Operators targeting Texas, Utah for contactless payment trials
AT&T (NYSE:T) and Verizon Wireless (NYSE:VZ) reportedly will begin trialing their proposed contactless payment system in mid-2011, launching tests in markets including Austin, Texas, Minneapolis and Salt Lake City. Citing sources speaking anonymously due to confidentiality agreements, Bloomberg adds the m-payment solution--codenamed Mercury--may also target Atlanta during its initial consumer trial phase.
Reports of the m-payment effort first surfaced earlier this month. According to Bloomberg, AT&T and Verizon Wireless are equal partners in the venture, with T-Mobile USA controlling a smaller stake. Consumers participating in the pilot would be able to pay for retail goods and services by waving a radio microchip-equipped smartphone at a point-of-sale reader unit--Discover Financial Services' payment network will process all in-store transactions, and global financial firm Barclays will help manage users' credit accounts. Representatives from all three carriers, Discover and Barclays have declined to comment.
The Mercury effort could pose a serious threat to traditional credit and debit service providers like Visa and MasterCard. "This is definitely a game-changer," industry consultant Richard Crone of financial advisory firm Crone Consulting LLC tells Bloomberg, explaining wireless carriers "are the biggest recurring billers in every market. They are experts at processing payments." As of the end of the second quarter of 2010, Verizon Wireless serves 92.1 million subscribers, followed by AT&T at 90.1 million and T-Mobile USA at 33.6 million. Visa and MasterCard together processed 82 percent of U.S. consumer spending on general-purpose cards in 2009, translating to $2.45 trillion. Interchange fees on credit and debit cards exceed $40 billion a year and average between 1 percent and 2 percent of each transaction.

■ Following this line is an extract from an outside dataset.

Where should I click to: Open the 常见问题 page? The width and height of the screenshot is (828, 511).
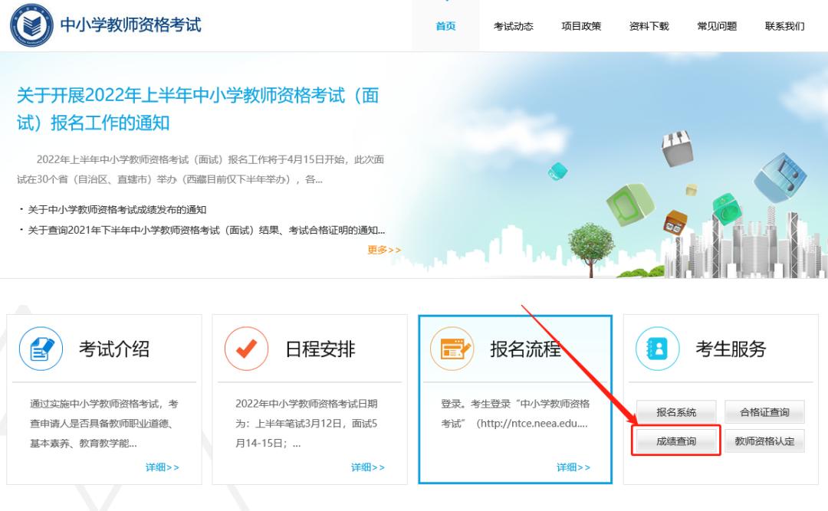715,25
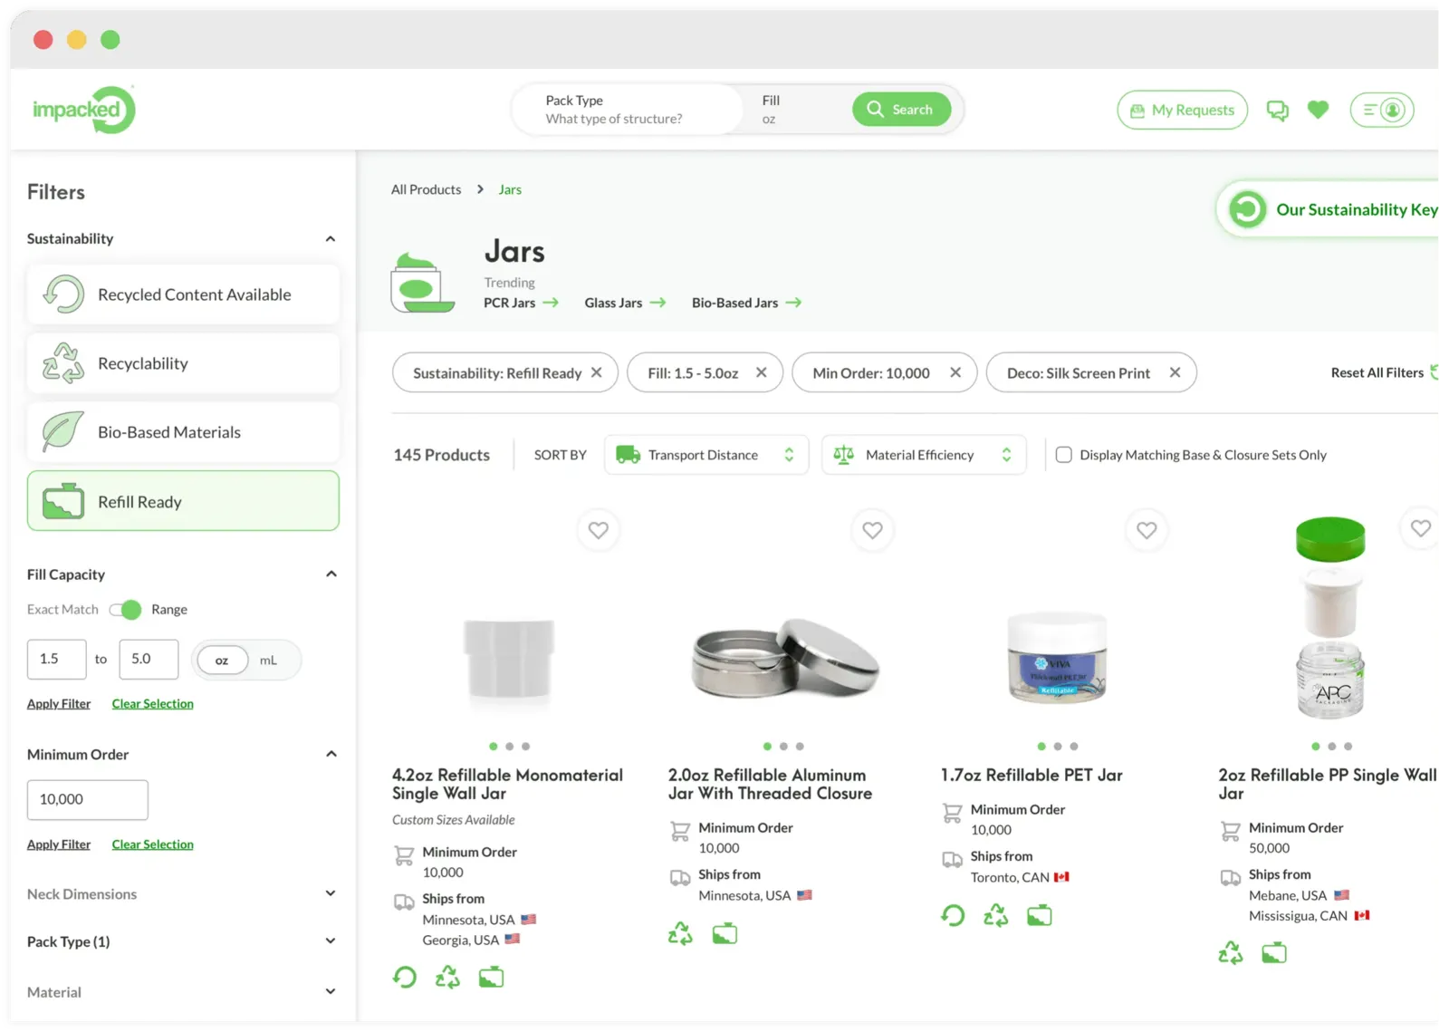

The worldwide mobile payments market--including purchases of digital and physical goods, money transfers and NFC transactions--will grow from $170 billion in 2010 to almost $630 billion in 2014 according to a recent forecast issued by Juniper Research. Citing growing smartphone adoption and increased app store traffic as catalysts behind the increase, Juniper also expects SMS-based ticketing schemes and mobile shopping efforts to boost the m-payments market in developed nations, while in developing regions, SMS-driven money transfers will increase at a rate of 30 percent year-over-year. Juniper adds that the top three regions for mobile payments--the Far East & China, Western Europe and North America--will represent nearly 70 percent of the global mobile payment gross transaction value by 2014.